Before they actually get into how to eat right, they discuss why bad diets wreck human health (19). For instance, they talk about how our liver can’t manufacture glucose the same as other animals. The average American diet is 52% carbohydrates, 33% fat, and 15% protein. They liken this ratio to that of a McDonald’s super-sized cheeseburger, French fries, and soda value meal (20). This is almost the identical ratio to what the U.S. government and groups like the American Heart Association have recommended for decades.

To fix our ailing bodies, he suggests that we optimize our macronutrients – proteins, carbs, and fats. He explains the need to limit proteins and carbohydrates and to increase our fats. With the fats, he goes into explicit detail about what fats to ingest, including why we need saturated fats and how polyunsaturated fats, though very necessary, are in actuality toxic in more than small quantities. In fact, the author explains how we eat too many flammatory Omega 6 Essential Fatty Acids (EFA) and not enough Omega- 3 EFA and highly recommends eliminating oils high in Omega-6 that he calls “liquid devils” (142).

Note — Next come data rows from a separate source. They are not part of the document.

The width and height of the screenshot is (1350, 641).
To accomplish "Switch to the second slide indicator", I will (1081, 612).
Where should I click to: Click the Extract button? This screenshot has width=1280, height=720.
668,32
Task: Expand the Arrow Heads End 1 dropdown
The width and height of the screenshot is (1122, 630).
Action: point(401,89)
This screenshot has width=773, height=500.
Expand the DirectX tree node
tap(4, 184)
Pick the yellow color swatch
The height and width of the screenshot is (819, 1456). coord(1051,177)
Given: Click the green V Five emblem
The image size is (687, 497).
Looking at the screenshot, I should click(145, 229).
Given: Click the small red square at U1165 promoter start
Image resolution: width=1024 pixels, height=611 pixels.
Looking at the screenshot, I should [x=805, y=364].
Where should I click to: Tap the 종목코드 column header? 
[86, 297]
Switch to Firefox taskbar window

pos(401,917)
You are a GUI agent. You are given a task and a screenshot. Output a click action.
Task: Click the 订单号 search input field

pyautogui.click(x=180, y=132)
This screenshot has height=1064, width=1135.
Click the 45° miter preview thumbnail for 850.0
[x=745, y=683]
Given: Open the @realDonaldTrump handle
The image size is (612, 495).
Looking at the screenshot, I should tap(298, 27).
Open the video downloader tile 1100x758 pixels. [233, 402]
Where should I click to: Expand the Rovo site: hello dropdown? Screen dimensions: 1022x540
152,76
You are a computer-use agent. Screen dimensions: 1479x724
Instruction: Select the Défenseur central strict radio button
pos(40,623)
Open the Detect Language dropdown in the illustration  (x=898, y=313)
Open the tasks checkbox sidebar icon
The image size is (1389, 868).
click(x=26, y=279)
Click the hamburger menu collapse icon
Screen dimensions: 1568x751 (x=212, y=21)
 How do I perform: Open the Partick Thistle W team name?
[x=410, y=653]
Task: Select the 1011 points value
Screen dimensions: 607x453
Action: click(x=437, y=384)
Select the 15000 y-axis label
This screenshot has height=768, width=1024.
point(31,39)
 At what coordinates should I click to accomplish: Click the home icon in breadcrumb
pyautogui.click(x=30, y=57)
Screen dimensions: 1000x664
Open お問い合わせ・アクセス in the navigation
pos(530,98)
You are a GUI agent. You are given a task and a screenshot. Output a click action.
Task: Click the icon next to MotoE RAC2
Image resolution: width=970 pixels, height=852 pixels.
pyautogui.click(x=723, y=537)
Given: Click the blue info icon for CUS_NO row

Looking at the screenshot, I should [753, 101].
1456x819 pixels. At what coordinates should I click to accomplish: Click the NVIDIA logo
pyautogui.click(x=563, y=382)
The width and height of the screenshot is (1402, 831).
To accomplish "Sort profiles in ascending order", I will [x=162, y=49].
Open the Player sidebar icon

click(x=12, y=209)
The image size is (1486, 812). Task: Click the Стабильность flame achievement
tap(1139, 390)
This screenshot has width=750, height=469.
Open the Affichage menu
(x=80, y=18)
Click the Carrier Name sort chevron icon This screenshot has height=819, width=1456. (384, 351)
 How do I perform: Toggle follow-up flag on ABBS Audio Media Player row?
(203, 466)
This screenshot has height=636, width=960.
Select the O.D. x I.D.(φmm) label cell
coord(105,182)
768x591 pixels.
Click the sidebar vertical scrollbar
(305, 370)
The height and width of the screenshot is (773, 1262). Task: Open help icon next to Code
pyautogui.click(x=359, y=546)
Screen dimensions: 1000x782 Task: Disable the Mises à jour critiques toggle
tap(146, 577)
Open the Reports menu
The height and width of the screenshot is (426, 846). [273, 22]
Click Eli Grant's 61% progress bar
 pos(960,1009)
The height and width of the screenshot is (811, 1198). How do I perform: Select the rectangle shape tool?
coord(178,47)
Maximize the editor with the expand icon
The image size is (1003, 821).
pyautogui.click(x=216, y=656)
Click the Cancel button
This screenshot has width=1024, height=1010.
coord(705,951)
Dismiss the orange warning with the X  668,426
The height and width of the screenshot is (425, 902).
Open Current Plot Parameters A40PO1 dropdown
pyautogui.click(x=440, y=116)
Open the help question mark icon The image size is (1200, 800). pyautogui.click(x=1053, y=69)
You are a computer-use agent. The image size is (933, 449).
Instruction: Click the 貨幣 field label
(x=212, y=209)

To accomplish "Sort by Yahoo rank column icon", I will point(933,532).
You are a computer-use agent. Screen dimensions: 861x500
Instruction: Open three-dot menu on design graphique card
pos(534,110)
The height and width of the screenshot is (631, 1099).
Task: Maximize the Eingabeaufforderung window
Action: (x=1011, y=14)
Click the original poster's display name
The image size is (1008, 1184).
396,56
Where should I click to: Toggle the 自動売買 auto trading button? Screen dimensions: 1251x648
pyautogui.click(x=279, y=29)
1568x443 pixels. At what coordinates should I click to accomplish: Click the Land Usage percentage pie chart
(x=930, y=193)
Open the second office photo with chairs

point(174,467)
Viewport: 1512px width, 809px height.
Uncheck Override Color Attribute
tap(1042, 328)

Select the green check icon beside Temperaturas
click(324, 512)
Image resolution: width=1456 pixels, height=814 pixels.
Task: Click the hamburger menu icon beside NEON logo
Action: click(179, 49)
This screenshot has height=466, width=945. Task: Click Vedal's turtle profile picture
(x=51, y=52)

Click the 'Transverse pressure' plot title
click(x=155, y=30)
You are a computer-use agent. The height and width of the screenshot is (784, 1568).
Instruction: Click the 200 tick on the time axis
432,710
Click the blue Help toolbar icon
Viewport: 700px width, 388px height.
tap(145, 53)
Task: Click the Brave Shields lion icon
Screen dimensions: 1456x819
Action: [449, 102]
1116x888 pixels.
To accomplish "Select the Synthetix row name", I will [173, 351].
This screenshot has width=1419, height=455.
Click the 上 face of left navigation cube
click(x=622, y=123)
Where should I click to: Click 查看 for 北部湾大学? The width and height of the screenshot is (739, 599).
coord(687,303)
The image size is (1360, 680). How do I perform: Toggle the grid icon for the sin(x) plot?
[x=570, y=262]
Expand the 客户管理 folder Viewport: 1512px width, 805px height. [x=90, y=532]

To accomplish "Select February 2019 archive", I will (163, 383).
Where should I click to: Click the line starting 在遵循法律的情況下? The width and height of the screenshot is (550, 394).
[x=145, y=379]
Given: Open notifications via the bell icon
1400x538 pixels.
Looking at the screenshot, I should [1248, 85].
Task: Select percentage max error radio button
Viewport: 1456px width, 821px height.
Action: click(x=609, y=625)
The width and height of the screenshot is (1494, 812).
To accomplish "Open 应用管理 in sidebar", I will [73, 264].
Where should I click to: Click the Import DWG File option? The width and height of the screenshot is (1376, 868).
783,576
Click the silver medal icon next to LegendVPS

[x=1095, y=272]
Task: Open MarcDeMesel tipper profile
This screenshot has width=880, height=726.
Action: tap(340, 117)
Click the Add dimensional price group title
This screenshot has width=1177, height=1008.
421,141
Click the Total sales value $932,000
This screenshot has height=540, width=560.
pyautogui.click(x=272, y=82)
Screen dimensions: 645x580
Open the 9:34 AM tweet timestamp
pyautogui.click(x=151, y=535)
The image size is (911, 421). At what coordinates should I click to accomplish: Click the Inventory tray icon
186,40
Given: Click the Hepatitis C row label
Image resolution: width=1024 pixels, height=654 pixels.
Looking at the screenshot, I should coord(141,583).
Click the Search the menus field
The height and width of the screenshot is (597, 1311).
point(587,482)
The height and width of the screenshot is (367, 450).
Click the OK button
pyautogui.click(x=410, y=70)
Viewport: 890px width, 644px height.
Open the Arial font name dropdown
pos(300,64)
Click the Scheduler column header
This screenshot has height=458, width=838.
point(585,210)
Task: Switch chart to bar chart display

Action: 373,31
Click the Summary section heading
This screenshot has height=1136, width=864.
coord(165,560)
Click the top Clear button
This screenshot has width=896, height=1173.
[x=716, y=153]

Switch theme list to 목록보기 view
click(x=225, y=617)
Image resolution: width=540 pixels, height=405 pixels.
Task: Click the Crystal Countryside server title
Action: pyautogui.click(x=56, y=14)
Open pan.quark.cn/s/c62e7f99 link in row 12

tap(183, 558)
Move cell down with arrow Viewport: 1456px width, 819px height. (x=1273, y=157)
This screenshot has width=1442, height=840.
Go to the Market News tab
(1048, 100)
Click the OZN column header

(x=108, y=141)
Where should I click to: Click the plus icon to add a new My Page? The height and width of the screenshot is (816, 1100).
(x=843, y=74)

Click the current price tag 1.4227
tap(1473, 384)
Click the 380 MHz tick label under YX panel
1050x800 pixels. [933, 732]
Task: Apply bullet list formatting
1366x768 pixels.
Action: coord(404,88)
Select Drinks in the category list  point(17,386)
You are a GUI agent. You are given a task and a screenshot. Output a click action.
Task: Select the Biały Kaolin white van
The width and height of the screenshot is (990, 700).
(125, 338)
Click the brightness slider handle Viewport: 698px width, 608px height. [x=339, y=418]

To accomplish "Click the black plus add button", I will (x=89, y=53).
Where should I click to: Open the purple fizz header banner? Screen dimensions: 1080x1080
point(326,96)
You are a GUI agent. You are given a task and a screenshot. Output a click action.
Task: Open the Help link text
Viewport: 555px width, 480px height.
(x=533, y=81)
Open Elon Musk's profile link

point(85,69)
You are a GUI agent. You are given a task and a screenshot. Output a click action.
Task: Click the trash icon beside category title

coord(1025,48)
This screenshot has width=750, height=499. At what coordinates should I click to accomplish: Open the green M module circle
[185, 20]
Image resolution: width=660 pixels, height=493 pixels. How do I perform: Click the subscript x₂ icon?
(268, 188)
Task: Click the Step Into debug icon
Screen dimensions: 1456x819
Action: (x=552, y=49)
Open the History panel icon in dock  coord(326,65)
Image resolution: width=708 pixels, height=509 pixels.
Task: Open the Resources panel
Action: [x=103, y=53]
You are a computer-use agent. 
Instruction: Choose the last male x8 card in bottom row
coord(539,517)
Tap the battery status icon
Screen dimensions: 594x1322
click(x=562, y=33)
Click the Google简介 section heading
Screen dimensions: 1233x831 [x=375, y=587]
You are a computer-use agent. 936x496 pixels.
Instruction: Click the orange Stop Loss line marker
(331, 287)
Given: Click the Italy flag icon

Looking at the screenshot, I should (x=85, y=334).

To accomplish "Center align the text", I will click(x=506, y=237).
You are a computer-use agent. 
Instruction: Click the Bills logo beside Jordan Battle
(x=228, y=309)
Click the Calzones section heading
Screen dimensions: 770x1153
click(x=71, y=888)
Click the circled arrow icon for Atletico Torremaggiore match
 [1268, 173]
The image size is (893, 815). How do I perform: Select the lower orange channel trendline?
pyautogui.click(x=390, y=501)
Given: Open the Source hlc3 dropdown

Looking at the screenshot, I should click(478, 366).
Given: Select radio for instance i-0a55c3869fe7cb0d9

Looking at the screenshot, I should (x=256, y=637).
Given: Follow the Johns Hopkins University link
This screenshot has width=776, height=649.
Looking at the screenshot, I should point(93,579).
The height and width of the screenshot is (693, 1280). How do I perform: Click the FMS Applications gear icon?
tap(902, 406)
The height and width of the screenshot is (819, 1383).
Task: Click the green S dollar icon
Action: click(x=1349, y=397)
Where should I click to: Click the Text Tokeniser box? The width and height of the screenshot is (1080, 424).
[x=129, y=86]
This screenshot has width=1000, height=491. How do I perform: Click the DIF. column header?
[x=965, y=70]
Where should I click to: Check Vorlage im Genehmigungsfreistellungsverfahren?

“Eat Paleo, Not Toxic”, the second step, discusses eliminating whole food groups such as grains and legumes, why they are toxic and how they harm our bodies. The third step, “Be Well Nourished”, informs the reader how modern foods are nutrient- poor compared to the Paleolithic foods (174). It also discusses supplements and if they should be taken. The Jaminets explain that the Paleo Diet, when done properly, negates the need for most supplements. “Heal and Prevent Disease”, step four,
describes how we develop disease and chronic infections. It goes on to show specific strategies to turn disease into health.

The indepth scientific “why’s” in combination with their “Ideas” sections (the how), make this a very interesting read. I recommend this book to anyone serious about making dietary and lifestyle changes.